- **Complete the following**
• a. Using the thread about the CompilerThread CPU issue, answer each of these on its own line:
(i) Which flag replaced the TIME_LIMIT constant?
(ii) According to Kozlov, how long can one slow iteration take?
(iii) In the earlier sample code, what expression encoded the sample size of 4?
• b. From the thread about the CompilerThread CPU issue, reproduce the passage from "[9] RFR(M) 8041984: CompilerThread" up to and including "I updated changes.".

- **Extract provided**
-*-

[9] RFR(M) 8041984: CompilerThread seems to occupy all CPU in a very rare situation
Vladimir Kozlov
vladimir.kozlov at oracle.com
Tue Oct 21 21:32:29 UTC 2014
Please, I need reviews.
Thanks,
Vladimir
On 10/14/14 4:52 PM, Vladimir Kozlov wrote:
> I updated changes.
>
> http://cr.openjdk.java.net/~kvn/8041984/webrev.01/
>
> As David suggested I added SAMPLE_SIZE constant:
>
> #define SAMPLE_SIZE 4
> if ((next % SAMPLE_SIZE) == 0) {
> // Each 4 iterations calculate how much time it will take
> // to complete graph construction.
> time.stop();
> double stop_time = time.seconds();
> double time_per_iter = (stop_time - start_time) /
> (double)SAMPLE_SIZE;
> double time_until_end = time_per_iter *
> (double)(java_objects_length - next);
> if ((start_time + time_until_end) >= EscapeAnalysisTimeout) {
>
> I also replaced TIME_LIMIT constant with flag:
>
> product(double, EscapeAnalysisTimeout, 20. DEBUG_ONLY(+40.), \
> "Abort EA when it reaches time limit (in sec)") \
>
> Thanks,
> Vladimir
>
> On 10/14/14 1:40 PM, Vladimir Kozlov wrote:
>> On 10/14/14 10:30 AM, David Chase wrote:
>>> I’m curious about the granularity of the completion-prediction —
>>> you’re checking every 4 iterations and extrapolating from there.
>>> Do we know that the times are that uniform, or would we be better off
>>> with larger sample sizes?
>>
>> Yes, I observed uniformly slowly growing times for PARTS of iterations
>> and not all iterations. That is why I want to take several samples.
>> For example first iterations where fast but when array allocation
>> objects begin processed time are rapidly growing.
>> If I take very big sample fast iterations affect the result - delay
>> abort.
>>
>> I did implementation similar to your "alternate approach" suggestion and
>> I saw that the abort happened much later than with current my approach.
>>
>>> (How long does a single iteration take, anyway?)
>>
>> As I said one slow iteration may take upto 1 sec. So I want to abort as
>> soon as I see a such case (but allow spikes). Taking larger sample sizes
>> may delay an abort for several seconds.
>>
>>>
>>> And in the sample code, I see the choice of sample size (4) encoded as
>>> (next & 3) == 0
>>> // Each 4 iterations calculate how much time it will take
>>> double time_per_iter = (stop_time - start_time) * 0.25;
>>>
>>> why not write this as (say)

-*-

- **Information given**
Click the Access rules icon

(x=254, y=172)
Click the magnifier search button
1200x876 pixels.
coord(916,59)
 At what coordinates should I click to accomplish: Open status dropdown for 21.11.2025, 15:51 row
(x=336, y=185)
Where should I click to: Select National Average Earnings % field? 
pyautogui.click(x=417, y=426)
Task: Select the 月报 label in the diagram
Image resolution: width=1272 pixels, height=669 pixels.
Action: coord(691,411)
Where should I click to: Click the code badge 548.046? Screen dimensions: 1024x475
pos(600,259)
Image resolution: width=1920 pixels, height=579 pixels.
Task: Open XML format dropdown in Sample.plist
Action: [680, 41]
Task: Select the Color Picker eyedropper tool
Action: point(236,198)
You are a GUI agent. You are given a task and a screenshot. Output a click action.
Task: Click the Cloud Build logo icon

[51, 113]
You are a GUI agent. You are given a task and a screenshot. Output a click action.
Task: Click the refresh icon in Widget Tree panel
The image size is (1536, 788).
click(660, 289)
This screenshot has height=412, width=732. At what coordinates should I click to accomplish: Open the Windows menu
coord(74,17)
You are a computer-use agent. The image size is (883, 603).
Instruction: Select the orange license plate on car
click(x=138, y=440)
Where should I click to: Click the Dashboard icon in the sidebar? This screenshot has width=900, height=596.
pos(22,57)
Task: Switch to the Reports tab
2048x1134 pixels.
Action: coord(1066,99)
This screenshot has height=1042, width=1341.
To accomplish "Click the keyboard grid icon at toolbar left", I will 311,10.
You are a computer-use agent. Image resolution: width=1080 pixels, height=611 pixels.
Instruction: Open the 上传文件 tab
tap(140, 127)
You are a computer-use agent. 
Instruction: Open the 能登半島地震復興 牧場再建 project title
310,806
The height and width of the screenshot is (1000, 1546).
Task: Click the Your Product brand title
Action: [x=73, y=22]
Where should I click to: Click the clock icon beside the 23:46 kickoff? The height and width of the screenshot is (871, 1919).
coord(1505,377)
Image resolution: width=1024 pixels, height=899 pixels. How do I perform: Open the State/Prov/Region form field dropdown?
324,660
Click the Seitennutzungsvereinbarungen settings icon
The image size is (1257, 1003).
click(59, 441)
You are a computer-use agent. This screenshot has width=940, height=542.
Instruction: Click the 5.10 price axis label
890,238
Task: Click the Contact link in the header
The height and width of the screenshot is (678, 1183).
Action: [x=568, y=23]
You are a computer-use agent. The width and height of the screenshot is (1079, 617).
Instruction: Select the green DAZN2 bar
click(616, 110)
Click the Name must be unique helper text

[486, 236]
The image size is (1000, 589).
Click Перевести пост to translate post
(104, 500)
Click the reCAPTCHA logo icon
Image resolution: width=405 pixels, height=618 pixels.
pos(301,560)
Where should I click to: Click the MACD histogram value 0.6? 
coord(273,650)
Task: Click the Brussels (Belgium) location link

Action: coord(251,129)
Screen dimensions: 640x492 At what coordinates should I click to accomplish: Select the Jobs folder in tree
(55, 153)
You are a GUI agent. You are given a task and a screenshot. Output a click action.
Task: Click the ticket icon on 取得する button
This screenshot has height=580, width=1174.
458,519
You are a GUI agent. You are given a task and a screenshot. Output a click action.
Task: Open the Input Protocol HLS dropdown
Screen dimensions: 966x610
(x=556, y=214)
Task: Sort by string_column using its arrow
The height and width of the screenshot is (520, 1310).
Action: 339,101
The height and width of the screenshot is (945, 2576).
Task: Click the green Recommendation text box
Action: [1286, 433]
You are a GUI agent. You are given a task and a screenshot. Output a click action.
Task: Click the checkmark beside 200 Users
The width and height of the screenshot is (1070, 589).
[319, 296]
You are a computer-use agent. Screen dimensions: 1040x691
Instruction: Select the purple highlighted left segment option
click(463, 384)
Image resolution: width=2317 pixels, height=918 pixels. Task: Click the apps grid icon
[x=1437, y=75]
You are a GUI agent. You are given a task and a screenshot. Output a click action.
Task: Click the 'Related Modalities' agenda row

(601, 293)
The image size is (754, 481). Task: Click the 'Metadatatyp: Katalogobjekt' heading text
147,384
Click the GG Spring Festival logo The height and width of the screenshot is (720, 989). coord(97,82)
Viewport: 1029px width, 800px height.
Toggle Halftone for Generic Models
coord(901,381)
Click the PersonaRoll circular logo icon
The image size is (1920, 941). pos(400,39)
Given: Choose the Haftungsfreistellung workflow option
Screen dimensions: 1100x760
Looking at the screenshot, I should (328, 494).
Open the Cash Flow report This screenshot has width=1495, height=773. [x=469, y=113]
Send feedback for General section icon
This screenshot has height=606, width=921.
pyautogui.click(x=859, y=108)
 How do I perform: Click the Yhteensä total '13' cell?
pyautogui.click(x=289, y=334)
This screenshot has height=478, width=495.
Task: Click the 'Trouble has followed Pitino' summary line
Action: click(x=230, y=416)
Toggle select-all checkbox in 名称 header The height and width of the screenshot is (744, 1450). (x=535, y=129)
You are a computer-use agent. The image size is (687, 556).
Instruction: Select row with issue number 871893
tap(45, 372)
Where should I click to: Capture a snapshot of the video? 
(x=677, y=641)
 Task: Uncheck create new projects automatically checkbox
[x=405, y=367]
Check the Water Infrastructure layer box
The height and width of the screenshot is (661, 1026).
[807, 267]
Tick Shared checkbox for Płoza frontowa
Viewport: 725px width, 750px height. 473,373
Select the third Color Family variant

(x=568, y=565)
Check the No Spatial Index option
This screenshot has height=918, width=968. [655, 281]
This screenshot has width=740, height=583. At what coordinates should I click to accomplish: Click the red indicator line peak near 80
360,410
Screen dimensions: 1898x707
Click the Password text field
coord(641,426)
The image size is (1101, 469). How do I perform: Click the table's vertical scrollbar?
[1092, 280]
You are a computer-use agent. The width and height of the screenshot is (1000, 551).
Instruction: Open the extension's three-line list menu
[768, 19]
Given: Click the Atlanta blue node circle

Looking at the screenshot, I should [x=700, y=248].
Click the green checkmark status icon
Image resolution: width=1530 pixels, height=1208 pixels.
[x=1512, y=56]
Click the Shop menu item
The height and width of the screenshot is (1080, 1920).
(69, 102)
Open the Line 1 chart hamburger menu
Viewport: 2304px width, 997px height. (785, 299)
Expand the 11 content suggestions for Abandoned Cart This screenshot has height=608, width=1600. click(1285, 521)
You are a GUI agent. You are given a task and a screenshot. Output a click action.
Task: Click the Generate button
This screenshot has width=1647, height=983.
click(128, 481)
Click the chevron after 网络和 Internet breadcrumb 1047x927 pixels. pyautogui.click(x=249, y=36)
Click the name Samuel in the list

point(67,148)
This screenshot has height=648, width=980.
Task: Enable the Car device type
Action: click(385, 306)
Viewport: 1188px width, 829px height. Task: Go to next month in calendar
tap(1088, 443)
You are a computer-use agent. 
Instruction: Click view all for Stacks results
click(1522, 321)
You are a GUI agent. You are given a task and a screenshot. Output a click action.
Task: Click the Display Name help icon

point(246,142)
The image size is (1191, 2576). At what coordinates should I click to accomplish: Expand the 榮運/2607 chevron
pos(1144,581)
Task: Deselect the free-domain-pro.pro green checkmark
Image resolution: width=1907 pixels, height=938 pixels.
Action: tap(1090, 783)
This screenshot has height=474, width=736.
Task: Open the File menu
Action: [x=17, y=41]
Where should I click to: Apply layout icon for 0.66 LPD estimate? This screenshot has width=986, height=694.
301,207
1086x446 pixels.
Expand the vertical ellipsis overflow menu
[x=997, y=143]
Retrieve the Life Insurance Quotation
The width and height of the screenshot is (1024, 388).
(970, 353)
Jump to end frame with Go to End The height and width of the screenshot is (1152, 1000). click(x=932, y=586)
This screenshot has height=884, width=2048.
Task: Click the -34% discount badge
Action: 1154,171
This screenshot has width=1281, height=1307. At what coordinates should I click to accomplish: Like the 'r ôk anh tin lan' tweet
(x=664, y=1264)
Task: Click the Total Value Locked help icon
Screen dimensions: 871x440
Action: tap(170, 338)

-*-

- **Answers for the exercise**
• a.
(i) EscapeAnalysisTimeout
(ii) Up to 1 second
(iii) (next & 3) == 0

• b.
[9] RFR(M) 8041984: CompilerThread seems to occupy all CPU in a very rare situation
Vladimir Kozlov
vladimir.kozlov at oracle.com
Tue Oct 21 21:32:29 UTC 2014
Please, I need reviews.
Thanks,
Vladimir
On 10/14/14 4:52 PM, Vladimir Kozlov wrote:
> I updated changes.